There has been an interesting discussion on the Code4Lib mailing list the last couple of days about how to rank results in a FRBR environment. I weighed in with the common opinion around here (at least in OR) that the major factor in ranking should be some sort of popularity score. We typically use the total number of WorldCat holdings for the work, but it would seem as though circulation data could be used as well. Other ranking criteria, such as the number of times a term occurs, I claimed are secondary at best.
Shortly after posting that, we had a visitor that pointed out a weakness in ranking only by library counts. Diane Vizine-Goetz was demonstrating a soon-to-be-released version of FictionFinder by searching for 'Don Quixote' and the second most highly ranked item was Henry Fielding's History of the Adventures of Joseph Andrews, "A Henry Fielding novel written to imitate the action of Cervantes' romantic-heroic character, Don Quixote.'"

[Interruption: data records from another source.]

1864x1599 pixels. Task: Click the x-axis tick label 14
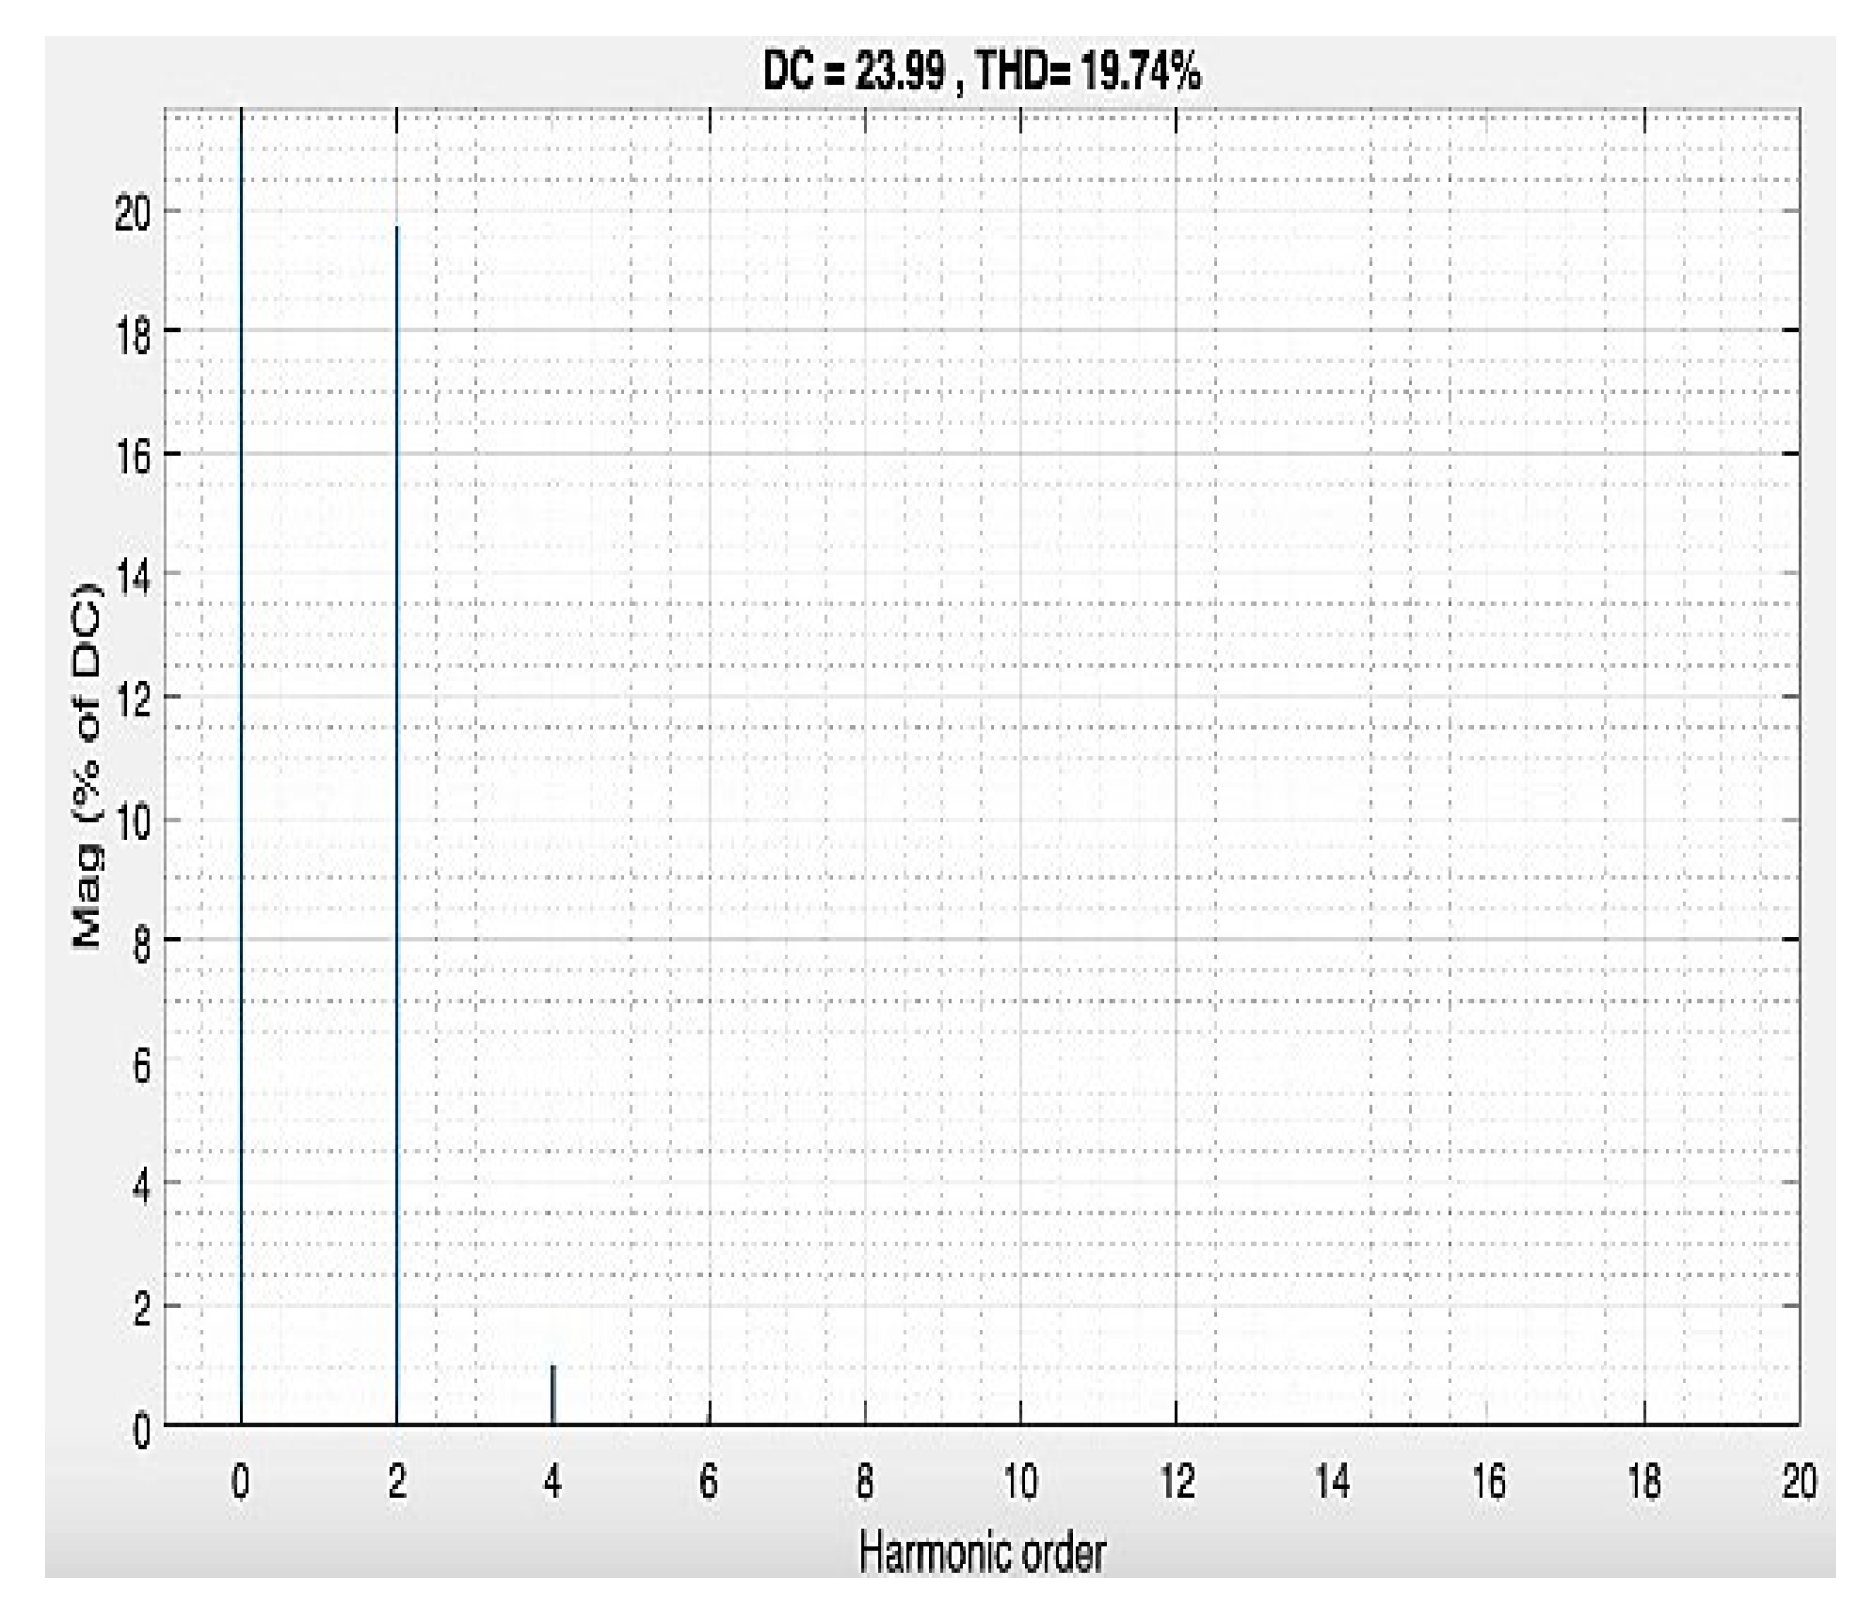[1332, 1481]
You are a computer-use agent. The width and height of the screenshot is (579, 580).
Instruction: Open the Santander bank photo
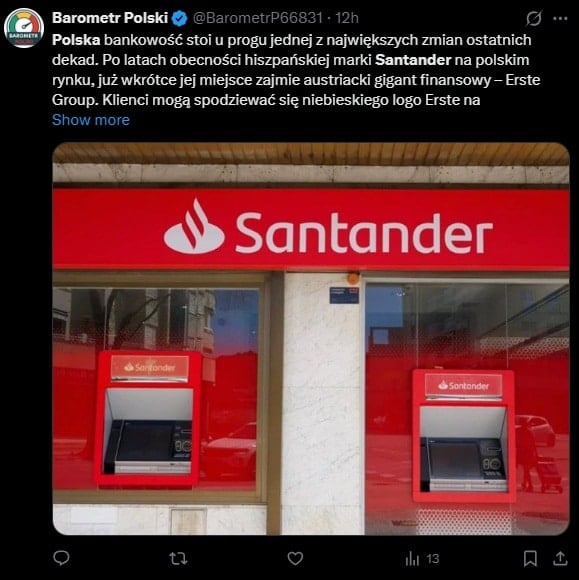(311, 338)
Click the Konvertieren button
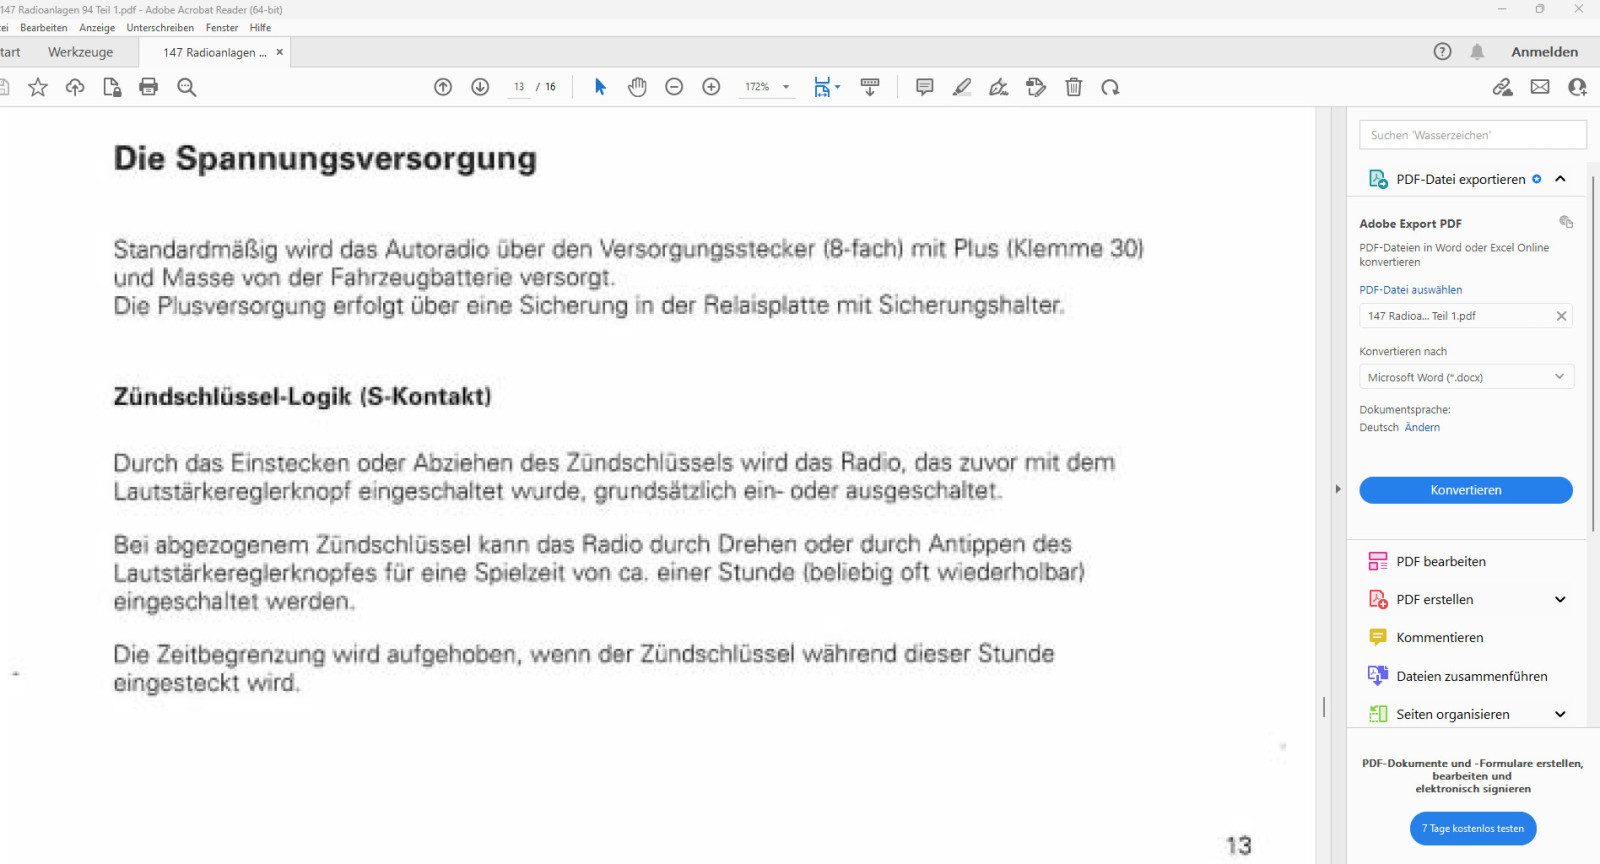The width and height of the screenshot is (1600, 864). (1465, 490)
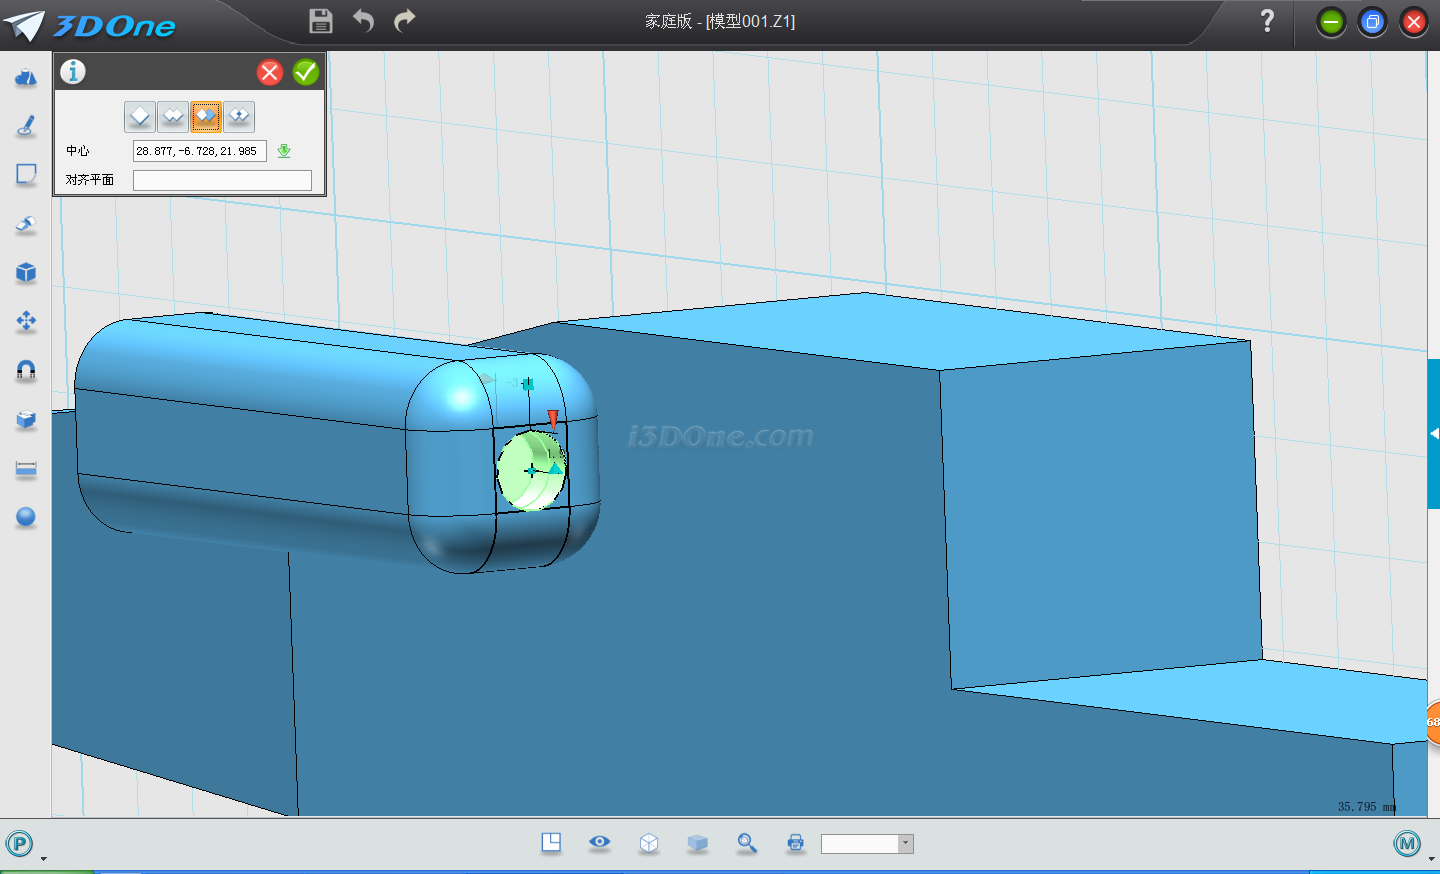Open the empty dropdown in bottom toolbar
This screenshot has width=1440, height=874.
(x=866, y=844)
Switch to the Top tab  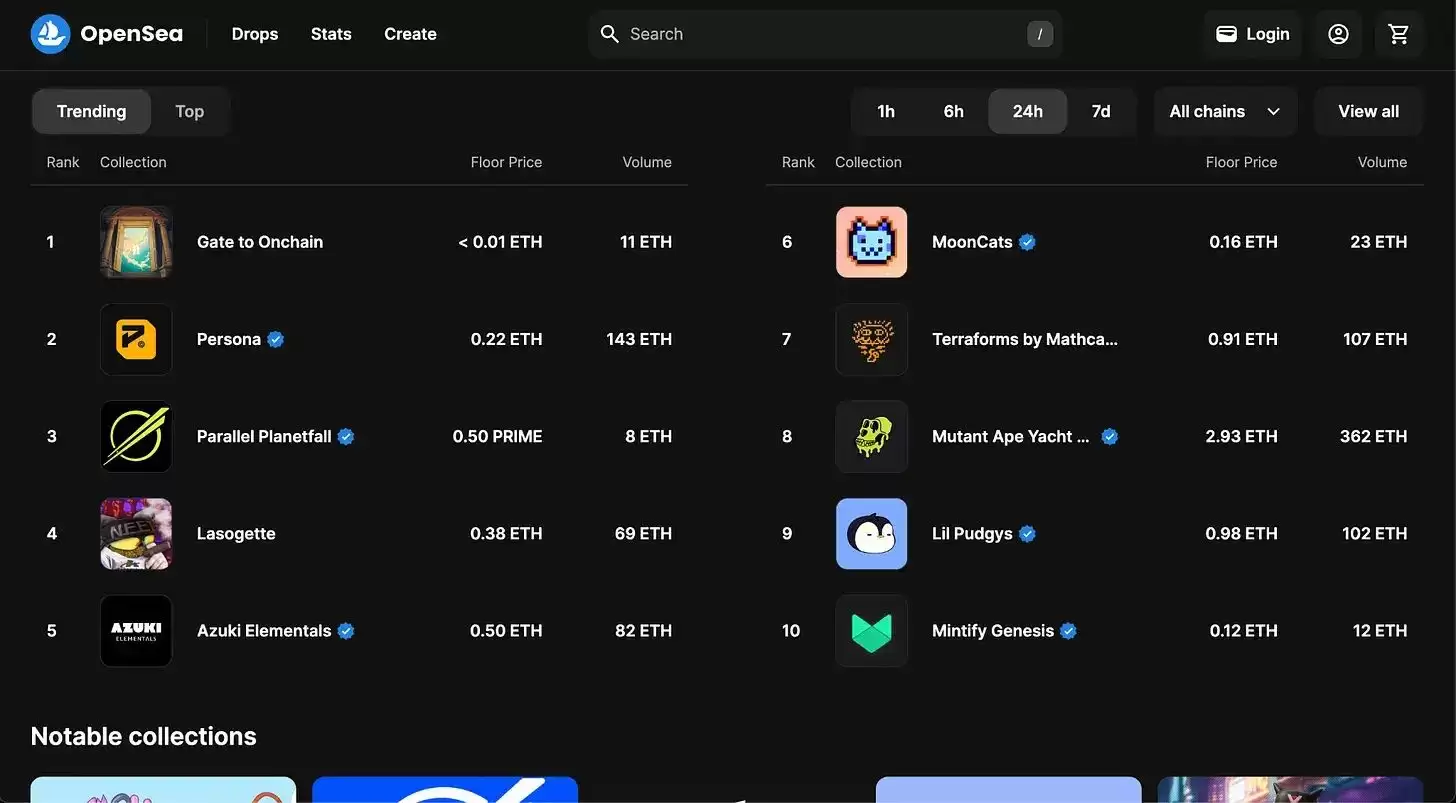pyautogui.click(x=189, y=111)
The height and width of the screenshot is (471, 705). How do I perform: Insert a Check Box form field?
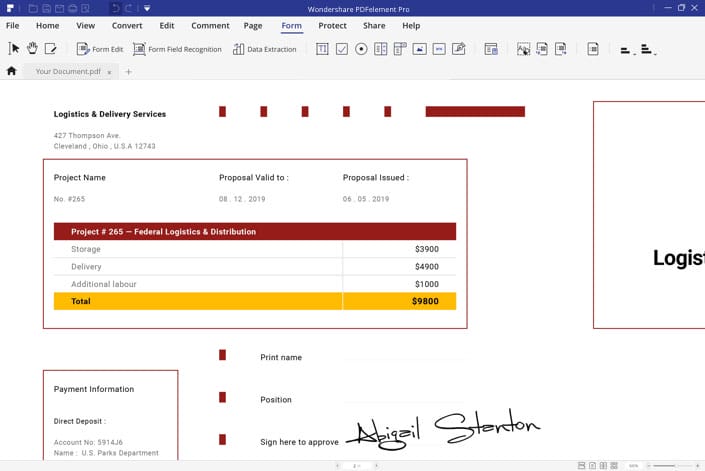(x=342, y=48)
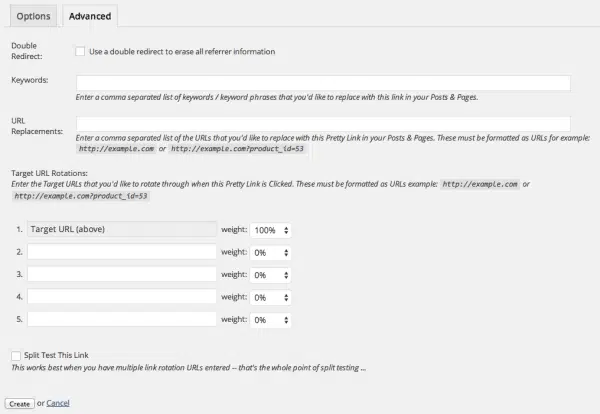Open the weight dropdown for rotation 4

tap(271, 297)
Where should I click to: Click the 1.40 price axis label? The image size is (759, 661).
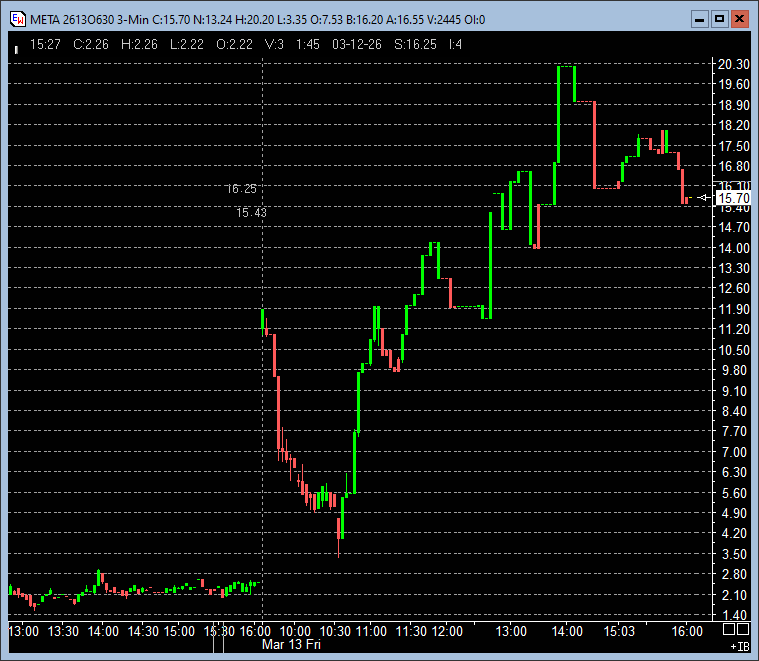(x=733, y=615)
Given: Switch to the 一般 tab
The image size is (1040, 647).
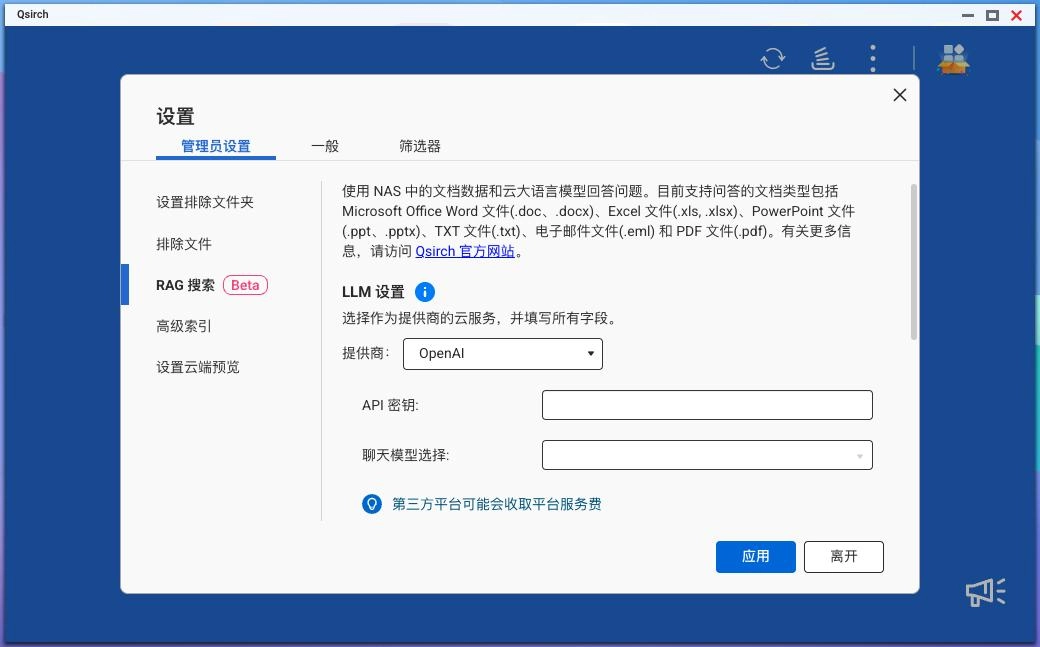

Now obviously the Fielding novel is related to Don Quixote, but it doesn't seem as though it should be second in the list, especially because there were several other 'works' listed that look as though they should have been included in the main Don Quixote group, but were missed because of title variants (e.g. The Ingenious Gentleman Don Quixote de la Mancha). It's even conceivable that Joseph Andrews could have come ahead of Don Quixote in the list if it had more library holdings. (Actually, it isn't even close at 4,866 holdings versus Don Quixote's 40,257).
So, I think it is clear that a simple library count isn't the best possible way to rank FRBR work-sets. What should be done to fix it is less clear. In the above example the string 'Cervantes, author of Don Quixote' actually appears in the subtitle of many manifestations of Joseph Andrews. Right now ranking by library holdings is fairly understandable, and in our experience works very well.